• All of the following criteria must be met in order to be eligible for this trial:

• Agree to participate in the trial and sign a written informed consent form;

• Age ≤18 years, gender not limited;

• Karnofsky (≥16 years old) or Lansky (\<16 years old) physical status score (Appendix II) of at least 50;

• Patients diagnosed with high-risk, recurrent/refractory neuroblastoma in children according to clinical diagnostic criteria, who have undergone comprehensive treatment (surgery, chemotherapy, radiotherapy ± stem cell transplantation ± GD2 monoclonal antibody therapy);

• Expected survival period of at least 12 weeks;

• The patient must have fully recovered from the acute toxic effects of all previous anticancer chemotherapy, such as recovery to grade I after bone marrow suppression;

• Bone marrow suppressive chemotherapy: At least 21 days after the last bone marrow suppressive chemotherapy (if nitrosoureas were used previously, then 42 days);

• Investigational drugs or anticancer therapies other than chemotherapy: Must not be used within 28 days before the planned start of NK cell immunotherapy. Full recovery from the clinically significant toxicity of that therapy must be confirmed;

• Hematopoietic growth factors: At least 14 days after the last dose of long-acting growth factors or 3 days after the last dose of short-acting growth factors;

⁃ X-ray therapy (XRT): At least 14 days after local palliative XRT (small field port); if other substantial bone marrow (BM) irradiation is involved, including prior radioactive iodine metaiodobenzylguanidine (131I-MIBG) treatment, it must end at least 42 days ago;

⁃ Stem cell infusion without total body irradiation (TBI): No active graft-versus-host disease, must have ended at least 56 days after transplantation or stem cell infusion;

⁃ Laboratory tests during the screening period must meet the following conditions:

∙ Absolute neutrophil count (ANC) ≥1.0×10\^9/L (if bone marrow involvement, then ANC ≥0.5×10\^9/L)
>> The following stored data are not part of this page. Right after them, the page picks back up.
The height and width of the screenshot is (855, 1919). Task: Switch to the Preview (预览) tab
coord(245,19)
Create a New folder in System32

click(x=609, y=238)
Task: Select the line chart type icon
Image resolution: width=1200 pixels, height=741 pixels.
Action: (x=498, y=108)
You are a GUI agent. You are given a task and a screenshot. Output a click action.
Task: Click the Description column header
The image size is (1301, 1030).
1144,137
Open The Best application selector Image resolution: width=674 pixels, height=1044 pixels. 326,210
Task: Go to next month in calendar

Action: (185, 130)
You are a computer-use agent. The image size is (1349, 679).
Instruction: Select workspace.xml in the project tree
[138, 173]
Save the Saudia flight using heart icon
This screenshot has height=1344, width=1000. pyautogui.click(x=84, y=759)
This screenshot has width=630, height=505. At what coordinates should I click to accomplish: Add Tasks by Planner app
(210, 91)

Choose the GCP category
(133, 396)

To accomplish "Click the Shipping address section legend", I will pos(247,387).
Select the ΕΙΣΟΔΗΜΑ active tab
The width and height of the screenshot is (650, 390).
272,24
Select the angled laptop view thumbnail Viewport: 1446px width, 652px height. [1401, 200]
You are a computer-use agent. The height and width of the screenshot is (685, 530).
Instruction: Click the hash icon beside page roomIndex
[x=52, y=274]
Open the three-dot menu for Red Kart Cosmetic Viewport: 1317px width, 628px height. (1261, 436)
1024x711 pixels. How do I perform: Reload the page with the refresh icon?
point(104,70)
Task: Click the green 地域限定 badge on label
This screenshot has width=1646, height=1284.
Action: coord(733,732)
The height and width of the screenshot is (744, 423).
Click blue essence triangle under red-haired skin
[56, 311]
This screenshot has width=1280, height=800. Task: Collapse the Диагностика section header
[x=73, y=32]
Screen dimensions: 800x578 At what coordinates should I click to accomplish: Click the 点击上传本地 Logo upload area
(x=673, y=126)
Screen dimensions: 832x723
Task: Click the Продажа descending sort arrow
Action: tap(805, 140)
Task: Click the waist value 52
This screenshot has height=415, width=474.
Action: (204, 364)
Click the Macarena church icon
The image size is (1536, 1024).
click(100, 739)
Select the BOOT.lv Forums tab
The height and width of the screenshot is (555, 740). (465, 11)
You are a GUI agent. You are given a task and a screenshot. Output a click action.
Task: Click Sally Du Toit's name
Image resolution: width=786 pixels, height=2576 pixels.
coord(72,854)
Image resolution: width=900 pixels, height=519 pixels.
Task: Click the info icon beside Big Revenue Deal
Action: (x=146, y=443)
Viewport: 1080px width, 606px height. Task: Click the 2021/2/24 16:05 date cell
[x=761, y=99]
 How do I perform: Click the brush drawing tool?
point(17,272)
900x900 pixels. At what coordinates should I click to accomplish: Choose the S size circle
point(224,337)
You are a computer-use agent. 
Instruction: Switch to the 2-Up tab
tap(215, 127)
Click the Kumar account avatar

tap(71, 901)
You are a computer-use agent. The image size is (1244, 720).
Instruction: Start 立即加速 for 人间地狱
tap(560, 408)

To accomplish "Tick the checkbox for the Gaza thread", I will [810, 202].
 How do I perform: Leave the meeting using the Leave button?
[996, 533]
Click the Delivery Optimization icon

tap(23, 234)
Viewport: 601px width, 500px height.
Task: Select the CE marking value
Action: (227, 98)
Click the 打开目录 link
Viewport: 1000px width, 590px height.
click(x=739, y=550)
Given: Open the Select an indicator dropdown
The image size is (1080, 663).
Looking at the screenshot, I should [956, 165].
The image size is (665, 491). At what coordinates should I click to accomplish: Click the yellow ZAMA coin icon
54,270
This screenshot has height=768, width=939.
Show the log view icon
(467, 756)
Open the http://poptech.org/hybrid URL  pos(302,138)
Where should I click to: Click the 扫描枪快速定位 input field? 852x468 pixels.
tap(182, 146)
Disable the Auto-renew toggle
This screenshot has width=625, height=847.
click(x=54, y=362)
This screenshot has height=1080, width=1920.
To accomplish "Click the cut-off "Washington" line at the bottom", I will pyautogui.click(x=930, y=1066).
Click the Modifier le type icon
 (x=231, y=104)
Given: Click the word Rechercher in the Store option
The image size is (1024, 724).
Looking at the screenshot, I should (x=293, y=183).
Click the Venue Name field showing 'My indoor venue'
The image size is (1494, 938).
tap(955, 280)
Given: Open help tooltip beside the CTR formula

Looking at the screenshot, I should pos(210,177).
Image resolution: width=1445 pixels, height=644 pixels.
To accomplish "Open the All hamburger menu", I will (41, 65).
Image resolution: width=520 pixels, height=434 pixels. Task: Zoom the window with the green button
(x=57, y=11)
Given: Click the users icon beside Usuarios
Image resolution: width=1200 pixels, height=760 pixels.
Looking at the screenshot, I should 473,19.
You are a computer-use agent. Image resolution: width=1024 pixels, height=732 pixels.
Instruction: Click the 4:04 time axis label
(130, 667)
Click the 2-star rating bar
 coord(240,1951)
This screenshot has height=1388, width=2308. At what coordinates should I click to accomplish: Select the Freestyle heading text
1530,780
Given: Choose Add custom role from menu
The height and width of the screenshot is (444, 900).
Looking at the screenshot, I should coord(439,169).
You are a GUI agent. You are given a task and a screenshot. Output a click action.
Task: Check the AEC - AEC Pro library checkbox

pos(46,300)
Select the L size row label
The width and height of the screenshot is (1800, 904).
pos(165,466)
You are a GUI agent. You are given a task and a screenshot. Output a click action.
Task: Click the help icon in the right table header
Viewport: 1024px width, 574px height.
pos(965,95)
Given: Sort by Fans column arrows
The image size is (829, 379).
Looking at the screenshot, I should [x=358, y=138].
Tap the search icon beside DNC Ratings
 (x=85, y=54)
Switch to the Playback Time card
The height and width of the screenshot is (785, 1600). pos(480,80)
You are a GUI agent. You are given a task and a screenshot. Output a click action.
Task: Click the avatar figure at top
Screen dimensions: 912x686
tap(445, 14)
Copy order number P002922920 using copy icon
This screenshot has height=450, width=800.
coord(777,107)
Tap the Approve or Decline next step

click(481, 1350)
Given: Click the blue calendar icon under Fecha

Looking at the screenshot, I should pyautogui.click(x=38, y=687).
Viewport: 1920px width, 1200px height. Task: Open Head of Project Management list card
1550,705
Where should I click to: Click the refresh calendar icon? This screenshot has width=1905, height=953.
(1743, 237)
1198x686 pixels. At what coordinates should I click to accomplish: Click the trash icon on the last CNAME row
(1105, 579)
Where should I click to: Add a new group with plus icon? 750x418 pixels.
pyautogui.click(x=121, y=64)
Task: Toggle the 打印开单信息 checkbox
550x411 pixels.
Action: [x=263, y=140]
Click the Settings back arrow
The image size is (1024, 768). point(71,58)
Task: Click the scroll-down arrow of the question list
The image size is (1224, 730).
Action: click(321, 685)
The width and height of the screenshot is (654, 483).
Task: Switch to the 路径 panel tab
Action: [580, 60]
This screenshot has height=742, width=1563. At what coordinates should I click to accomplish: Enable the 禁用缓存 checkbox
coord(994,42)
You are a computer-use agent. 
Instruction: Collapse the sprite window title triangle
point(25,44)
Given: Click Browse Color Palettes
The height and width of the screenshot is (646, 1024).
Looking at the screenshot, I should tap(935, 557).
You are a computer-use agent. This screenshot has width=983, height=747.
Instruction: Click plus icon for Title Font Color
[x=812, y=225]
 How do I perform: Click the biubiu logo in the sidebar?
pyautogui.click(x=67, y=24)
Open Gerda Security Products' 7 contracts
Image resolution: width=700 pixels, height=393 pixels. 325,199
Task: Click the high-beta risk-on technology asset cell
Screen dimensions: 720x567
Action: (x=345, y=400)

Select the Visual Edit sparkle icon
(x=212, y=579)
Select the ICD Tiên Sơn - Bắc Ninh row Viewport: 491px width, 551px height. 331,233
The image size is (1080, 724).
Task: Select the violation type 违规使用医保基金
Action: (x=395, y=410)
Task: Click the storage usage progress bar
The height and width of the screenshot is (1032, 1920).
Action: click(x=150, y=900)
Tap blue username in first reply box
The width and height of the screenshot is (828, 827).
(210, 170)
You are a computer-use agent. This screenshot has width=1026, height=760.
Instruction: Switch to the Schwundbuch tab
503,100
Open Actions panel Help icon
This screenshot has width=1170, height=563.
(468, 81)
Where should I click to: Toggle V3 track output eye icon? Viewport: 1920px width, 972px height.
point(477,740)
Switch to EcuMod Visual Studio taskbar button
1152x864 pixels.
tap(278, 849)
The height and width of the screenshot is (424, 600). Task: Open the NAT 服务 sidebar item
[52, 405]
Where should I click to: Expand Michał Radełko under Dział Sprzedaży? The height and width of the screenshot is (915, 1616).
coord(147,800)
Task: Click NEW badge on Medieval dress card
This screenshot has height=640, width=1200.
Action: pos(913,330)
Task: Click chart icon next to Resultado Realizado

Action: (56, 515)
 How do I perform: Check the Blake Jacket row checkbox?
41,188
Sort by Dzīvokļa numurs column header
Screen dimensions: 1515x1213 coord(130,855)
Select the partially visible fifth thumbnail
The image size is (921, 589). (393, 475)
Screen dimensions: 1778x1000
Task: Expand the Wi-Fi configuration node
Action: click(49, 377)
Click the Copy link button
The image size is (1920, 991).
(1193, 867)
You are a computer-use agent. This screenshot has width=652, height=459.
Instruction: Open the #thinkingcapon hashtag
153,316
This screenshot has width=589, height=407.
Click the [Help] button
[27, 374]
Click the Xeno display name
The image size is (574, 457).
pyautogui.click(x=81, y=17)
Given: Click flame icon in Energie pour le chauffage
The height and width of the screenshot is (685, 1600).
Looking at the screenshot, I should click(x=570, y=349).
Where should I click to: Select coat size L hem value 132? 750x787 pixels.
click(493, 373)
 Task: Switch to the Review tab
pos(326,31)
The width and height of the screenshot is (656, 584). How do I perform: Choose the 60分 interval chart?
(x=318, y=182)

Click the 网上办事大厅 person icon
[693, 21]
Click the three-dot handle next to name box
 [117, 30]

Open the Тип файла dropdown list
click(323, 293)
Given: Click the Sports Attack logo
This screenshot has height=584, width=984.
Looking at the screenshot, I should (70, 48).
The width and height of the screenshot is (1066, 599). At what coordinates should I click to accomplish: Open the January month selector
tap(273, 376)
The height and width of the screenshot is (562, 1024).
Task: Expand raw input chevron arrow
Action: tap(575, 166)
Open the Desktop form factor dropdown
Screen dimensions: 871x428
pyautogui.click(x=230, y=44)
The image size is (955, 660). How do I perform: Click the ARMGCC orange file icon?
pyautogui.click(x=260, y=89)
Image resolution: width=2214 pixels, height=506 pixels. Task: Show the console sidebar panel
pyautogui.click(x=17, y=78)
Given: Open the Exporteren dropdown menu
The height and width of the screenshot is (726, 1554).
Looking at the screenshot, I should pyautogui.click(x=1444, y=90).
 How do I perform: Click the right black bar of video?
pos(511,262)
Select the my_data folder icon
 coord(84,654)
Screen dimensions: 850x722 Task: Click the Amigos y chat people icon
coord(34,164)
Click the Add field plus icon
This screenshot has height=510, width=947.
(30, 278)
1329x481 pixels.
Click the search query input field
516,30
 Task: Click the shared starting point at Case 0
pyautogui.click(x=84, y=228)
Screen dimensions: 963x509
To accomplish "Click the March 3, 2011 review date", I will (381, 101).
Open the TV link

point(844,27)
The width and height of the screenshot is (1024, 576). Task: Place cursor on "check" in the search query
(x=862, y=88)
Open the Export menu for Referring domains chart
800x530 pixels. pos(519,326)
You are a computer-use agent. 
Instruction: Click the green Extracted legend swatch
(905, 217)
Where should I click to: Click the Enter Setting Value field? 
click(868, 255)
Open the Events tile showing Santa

‣ Platelet count (PLT) ≥75×10\^9/L (if bone marrow involvement, then PLT ≥20×10\^9/L)

‣ Bilirubin ≤1.5 times the upper limit of normal (ULN)

‣ Creatinine ≤1.5 times ULN (calculated using the standard Cockcroft-Gault formula)

‣ ALT/AST ≤3 times ULN (if there is liver metastasis, this can be relaxed to 5 times ULN)

⁃ During the study period, able to comply with outpatient treatment, laboratory monitoring, and necessary clinical visits; parents/guardians of pediatric or adolescent participants are capable of understanding, consenting to, and signing the informed consent form (ICF) and applicable child assent forms before initiating any protocol-related procedures; with parental/guardian consent, the participant is capable of expressing their consent (when applicable).